EXERCISE
Every entry below must be transcribed exactly, with no line missing.

(Collected data entries)

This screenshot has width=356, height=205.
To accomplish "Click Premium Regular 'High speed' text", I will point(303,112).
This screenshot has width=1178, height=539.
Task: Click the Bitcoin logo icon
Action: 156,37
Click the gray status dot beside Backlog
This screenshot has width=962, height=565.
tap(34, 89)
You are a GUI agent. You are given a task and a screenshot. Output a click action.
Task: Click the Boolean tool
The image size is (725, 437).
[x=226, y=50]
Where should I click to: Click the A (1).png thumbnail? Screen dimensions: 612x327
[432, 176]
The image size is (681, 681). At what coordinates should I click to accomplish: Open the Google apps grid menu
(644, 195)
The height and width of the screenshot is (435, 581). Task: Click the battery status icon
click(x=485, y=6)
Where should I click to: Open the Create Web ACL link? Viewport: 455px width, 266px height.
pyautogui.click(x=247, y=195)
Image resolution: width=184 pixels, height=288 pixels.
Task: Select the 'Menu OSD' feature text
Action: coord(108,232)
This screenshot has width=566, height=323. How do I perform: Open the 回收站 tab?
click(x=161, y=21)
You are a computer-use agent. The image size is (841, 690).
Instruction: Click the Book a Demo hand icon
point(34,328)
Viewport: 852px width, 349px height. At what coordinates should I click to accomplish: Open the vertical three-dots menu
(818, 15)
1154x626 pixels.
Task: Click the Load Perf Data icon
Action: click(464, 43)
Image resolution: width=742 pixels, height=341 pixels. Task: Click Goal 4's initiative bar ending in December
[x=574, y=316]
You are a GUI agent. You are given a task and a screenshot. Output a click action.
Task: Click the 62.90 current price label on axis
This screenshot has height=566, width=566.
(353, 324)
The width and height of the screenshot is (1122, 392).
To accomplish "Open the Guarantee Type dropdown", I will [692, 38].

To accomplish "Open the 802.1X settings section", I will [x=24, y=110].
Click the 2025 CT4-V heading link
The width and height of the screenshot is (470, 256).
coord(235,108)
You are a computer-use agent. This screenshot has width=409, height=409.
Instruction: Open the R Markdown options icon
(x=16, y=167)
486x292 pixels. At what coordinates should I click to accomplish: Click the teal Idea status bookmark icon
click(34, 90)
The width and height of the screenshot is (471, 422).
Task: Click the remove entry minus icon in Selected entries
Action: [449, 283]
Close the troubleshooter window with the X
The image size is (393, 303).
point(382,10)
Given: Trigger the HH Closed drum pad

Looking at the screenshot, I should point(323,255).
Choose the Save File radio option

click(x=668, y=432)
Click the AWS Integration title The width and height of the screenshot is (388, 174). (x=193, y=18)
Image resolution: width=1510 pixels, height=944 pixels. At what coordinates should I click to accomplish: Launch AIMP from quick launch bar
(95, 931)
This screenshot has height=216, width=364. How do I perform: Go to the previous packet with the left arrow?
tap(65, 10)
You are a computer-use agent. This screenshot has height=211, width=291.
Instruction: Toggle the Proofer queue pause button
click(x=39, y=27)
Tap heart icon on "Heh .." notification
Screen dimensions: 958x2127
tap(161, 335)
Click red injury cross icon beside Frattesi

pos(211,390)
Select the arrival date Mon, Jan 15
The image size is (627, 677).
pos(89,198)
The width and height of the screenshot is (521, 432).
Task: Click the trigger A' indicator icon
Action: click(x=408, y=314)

COMPLETED EXERCISE
This screenshot has width=356, height=205.
To accomplish "Click Premium Regular 'High speed' text", I will point(303,112).
This screenshot has width=1178, height=539.
Task: Click the Bitcoin logo icon
Action: 156,37
Click the gray status dot beside Backlog
This screenshot has width=962, height=565.
tap(34, 89)
You are a GUI agent. You are given a task and a screenshot. Output a click action.
Task: Click the Boolean tool
The image size is (725, 437).
[x=226, y=50]
Where should I click to: Click the A (1).png thumbnail? Screen dimensions: 612x327
[432, 176]
The image size is (681, 681). At what coordinates should I click to accomplish: Open the Google apps grid menu
(644, 195)
The height and width of the screenshot is (435, 581). Task: Click the battery status icon
click(x=485, y=6)
Where should I click to: Open the Create Web ACL link? Viewport: 455px width, 266px height.
pyautogui.click(x=247, y=195)
Image resolution: width=184 pixels, height=288 pixels.
Task: Select the 'Menu OSD' feature text
Action: coord(108,232)
This screenshot has width=566, height=323. How do I perform: Open the 回收站 tab?
click(x=161, y=21)
You are a computer-use agent. The image size is (841, 690).
Instruction: Click the Book a Demo hand icon
point(34,328)
Viewport: 852px width, 349px height. At what coordinates should I click to accomplish: Open the vertical three-dots menu
(818, 15)
1154x626 pixels.
Task: Click the Load Perf Data icon
Action: click(464, 43)
Image resolution: width=742 pixels, height=341 pixels. Task: Click Goal 4's initiative bar ending in December
[x=574, y=316]
You are a GUI agent. You are given a task and a screenshot. Output a click action.
Task: Click the 62.90 current price label on axis
This screenshot has height=566, width=566.
(353, 324)
The width and height of the screenshot is (1122, 392).
To accomplish "Open the Guarantee Type dropdown", I will [692, 38].

To accomplish "Open the 802.1X settings section", I will [x=24, y=110].
Click the 2025 CT4-V heading link
The width and height of the screenshot is (470, 256).
coord(235,108)
You are a computer-use agent. This screenshot has width=409, height=409.
Instruction: Open the R Markdown options icon
(x=16, y=167)
486x292 pixels. At what coordinates should I click to accomplish: Click the teal Idea status bookmark icon
click(34, 90)
The width and height of the screenshot is (471, 422).
Task: Click the remove entry minus icon in Selected entries
Action: [449, 283]
Close the troubleshooter window with the X
The image size is (393, 303).
point(382,10)
Given: Trigger the HH Closed drum pad

Looking at the screenshot, I should point(323,255).
Choose the Save File radio option

click(x=668, y=432)
Click the AWS Integration title The width and height of the screenshot is (388, 174). (x=193, y=18)
Image resolution: width=1510 pixels, height=944 pixels. At what coordinates should I click to accomplish: Launch AIMP from quick launch bar
(95, 931)
This screenshot has height=216, width=364. How do I perform: Go to the previous packet with the left arrow?
tap(65, 10)
You are a computer-use agent. This screenshot has height=211, width=291.
Instruction: Toggle the Proofer queue pause button
click(x=39, y=27)
Tap heart icon on "Heh .." notification
Screen dimensions: 958x2127
tap(161, 335)
Click red injury cross icon beside Frattesi

pos(211,390)
Select the arrival date Mon, Jan 15
The image size is (627, 677).
pos(89,198)
The width and height of the screenshot is (521, 432).
Task: Click the trigger A' indicator icon
Action: click(x=408, y=314)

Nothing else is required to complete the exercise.